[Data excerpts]
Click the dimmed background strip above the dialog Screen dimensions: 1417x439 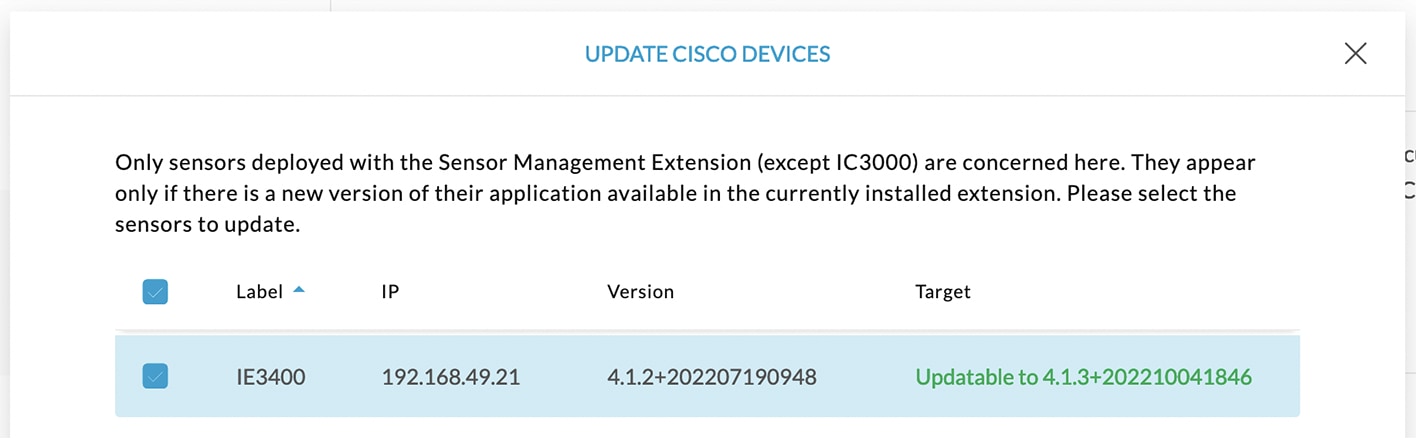pos(708,5)
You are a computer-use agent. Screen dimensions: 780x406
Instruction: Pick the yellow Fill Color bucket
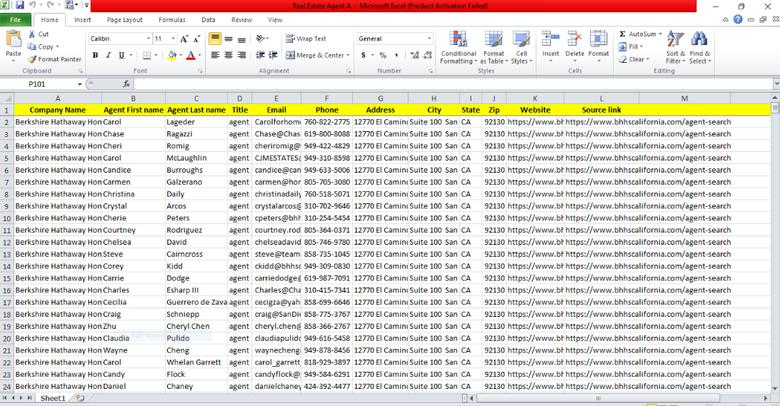pyautogui.click(x=171, y=56)
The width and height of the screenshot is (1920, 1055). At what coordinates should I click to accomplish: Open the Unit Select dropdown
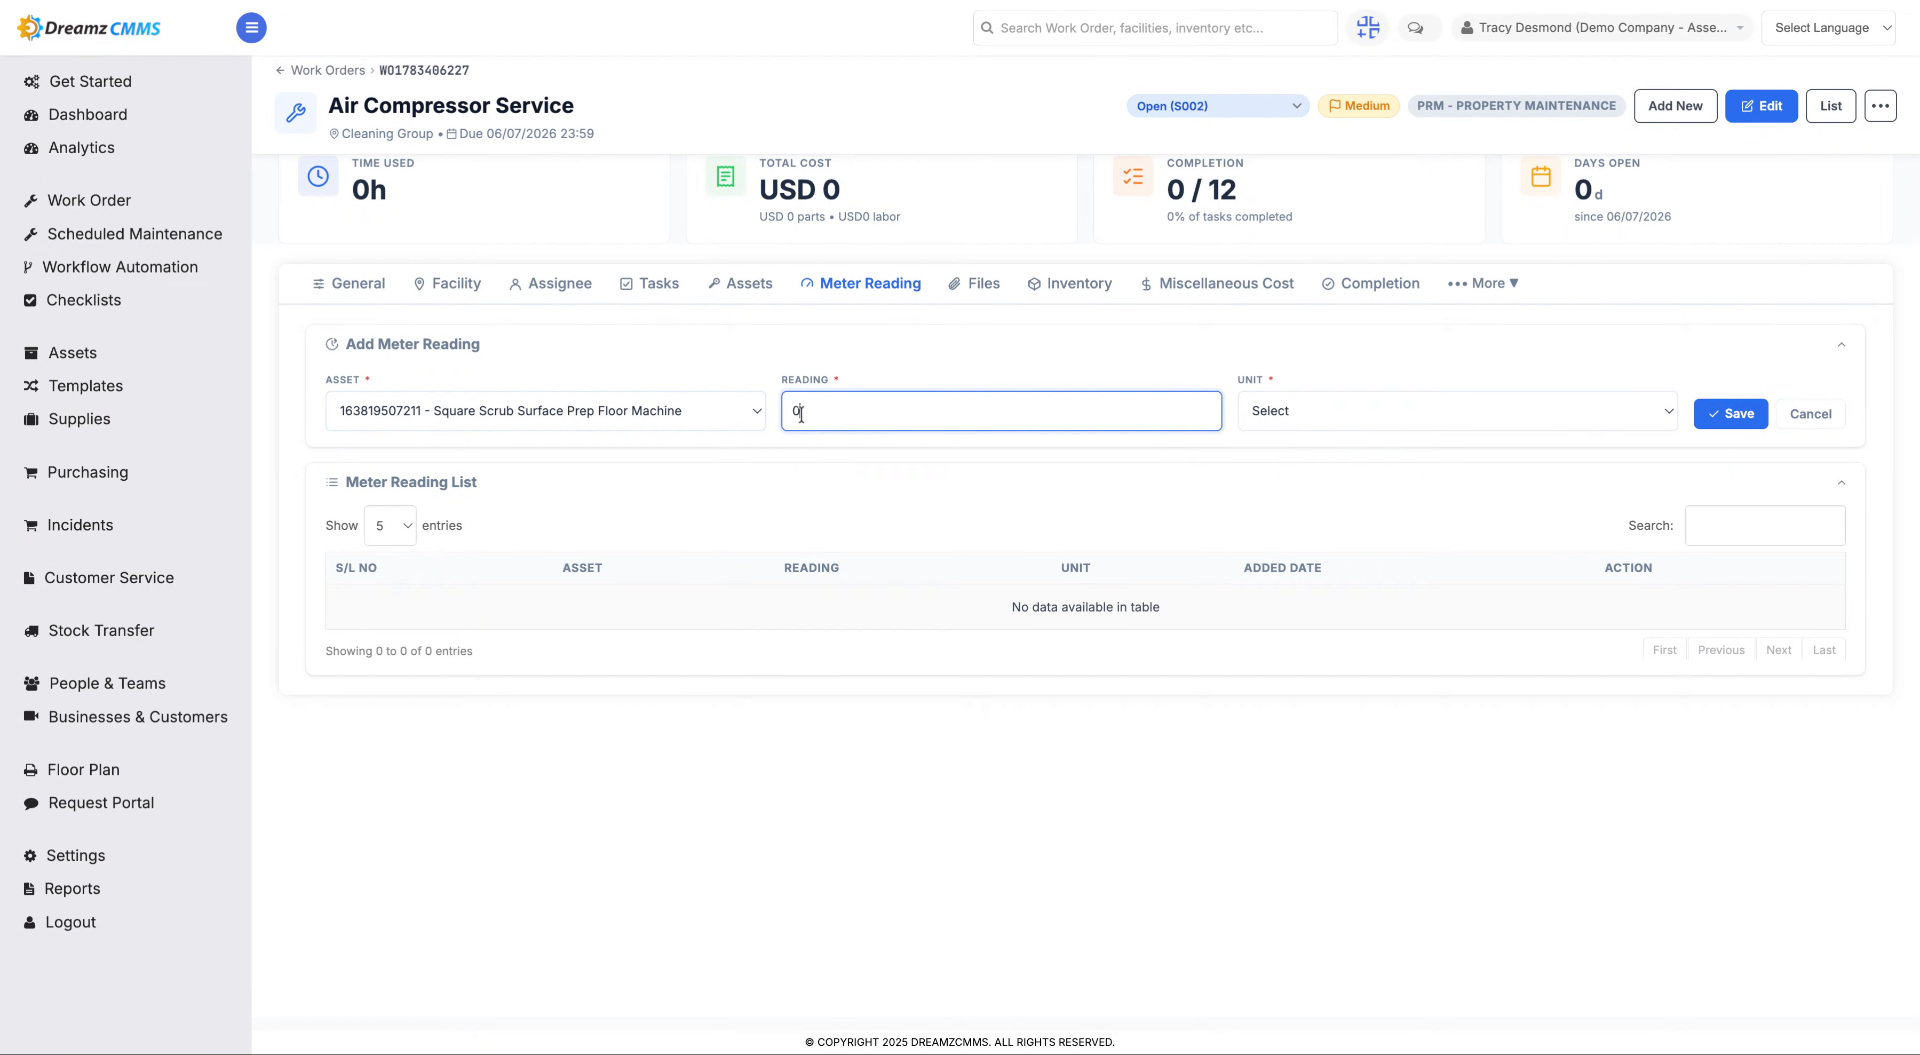pos(1457,411)
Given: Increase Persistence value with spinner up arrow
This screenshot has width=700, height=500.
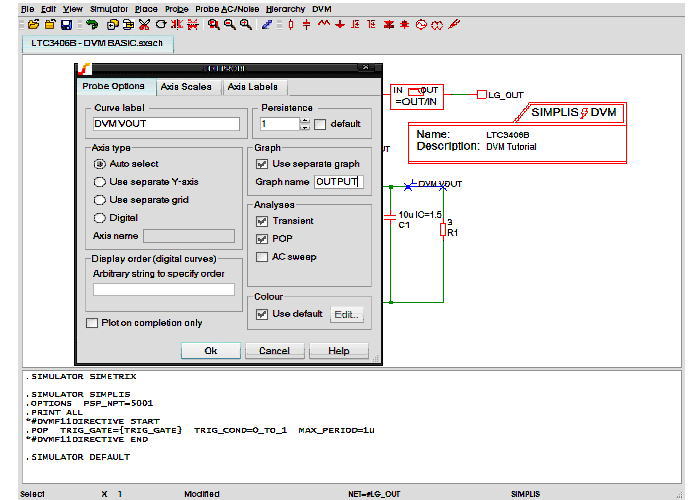Looking at the screenshot, I should [304, 121].
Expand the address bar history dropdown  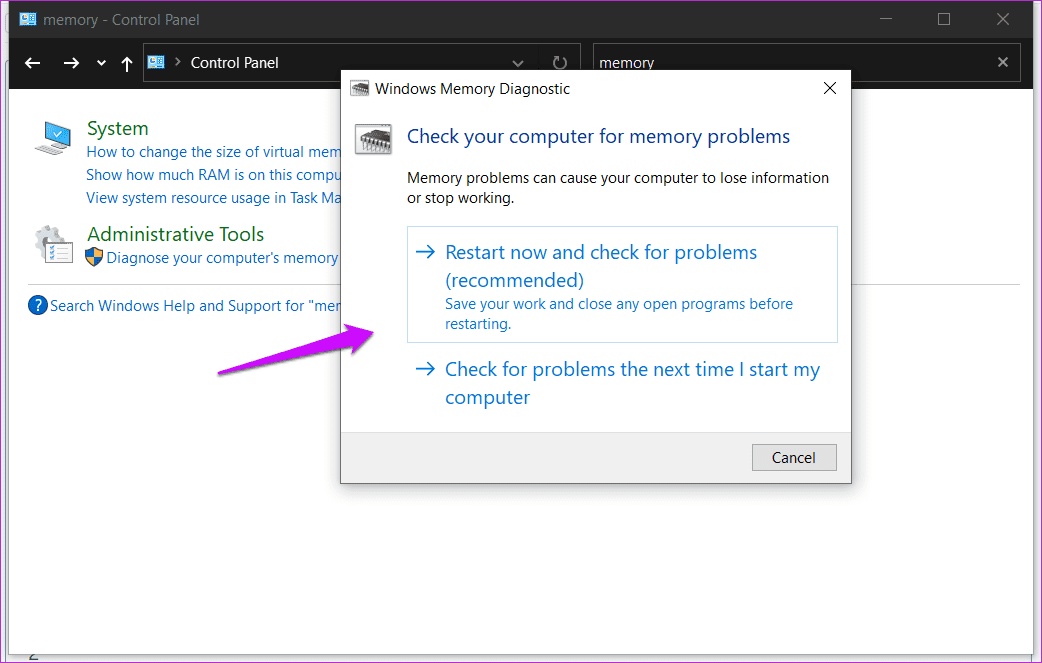tap(518, 64)
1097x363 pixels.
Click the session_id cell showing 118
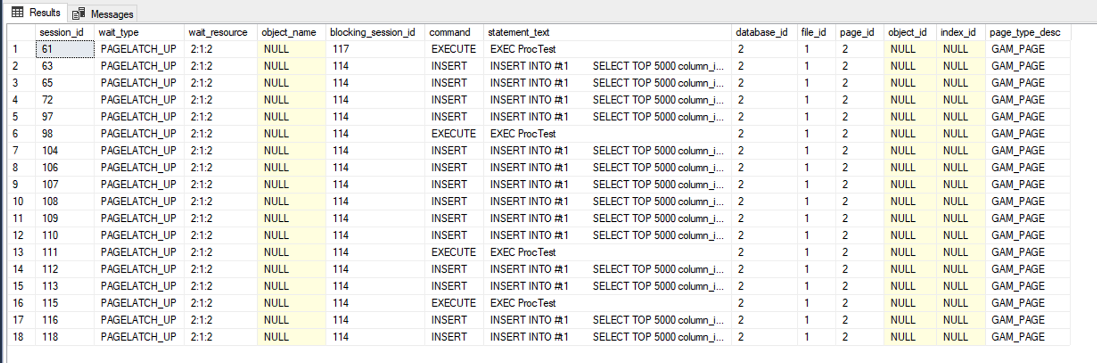(x=64, y=336)
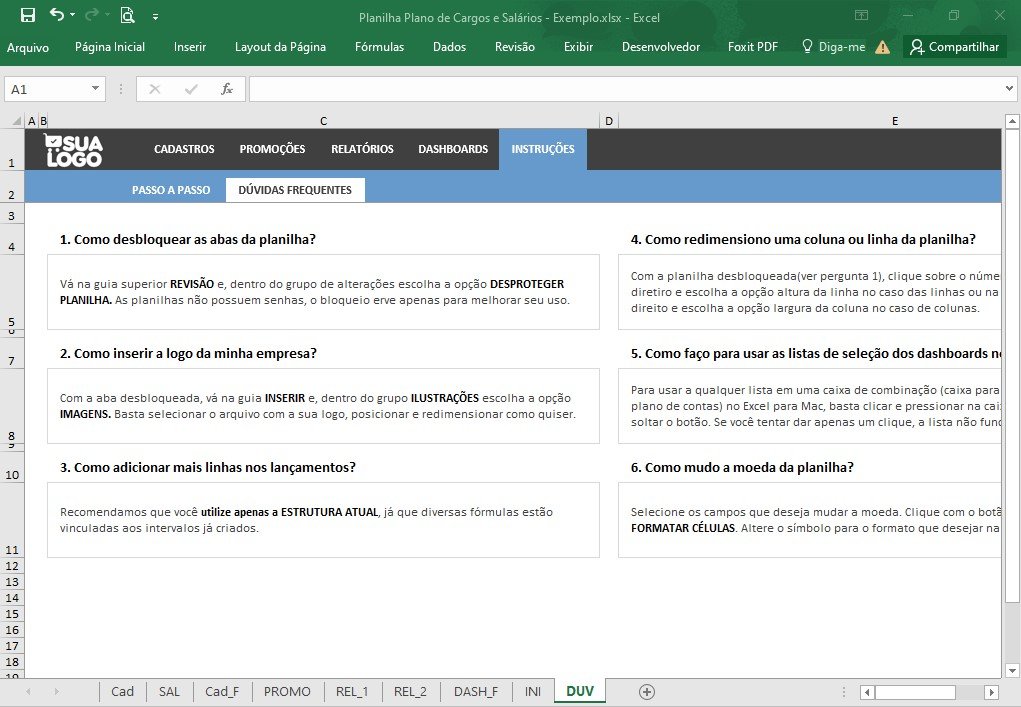Click the DASHBOARDS navigation button
Screen dimensions: 1021x707
click(453, 149)
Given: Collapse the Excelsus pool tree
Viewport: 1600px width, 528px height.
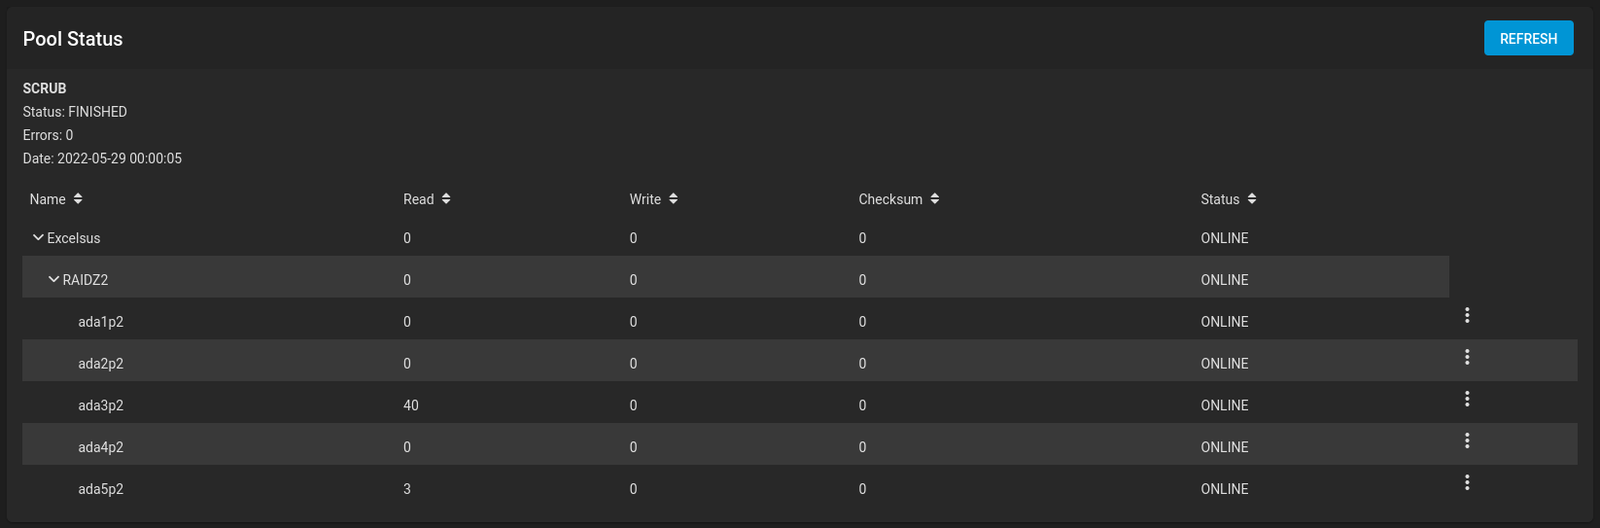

§ YOUR OBJECTIVE
Scan the preceding records for lines with the word "Given". Say how many there are and nothing else.

§ EXERCISE RESPONSE
2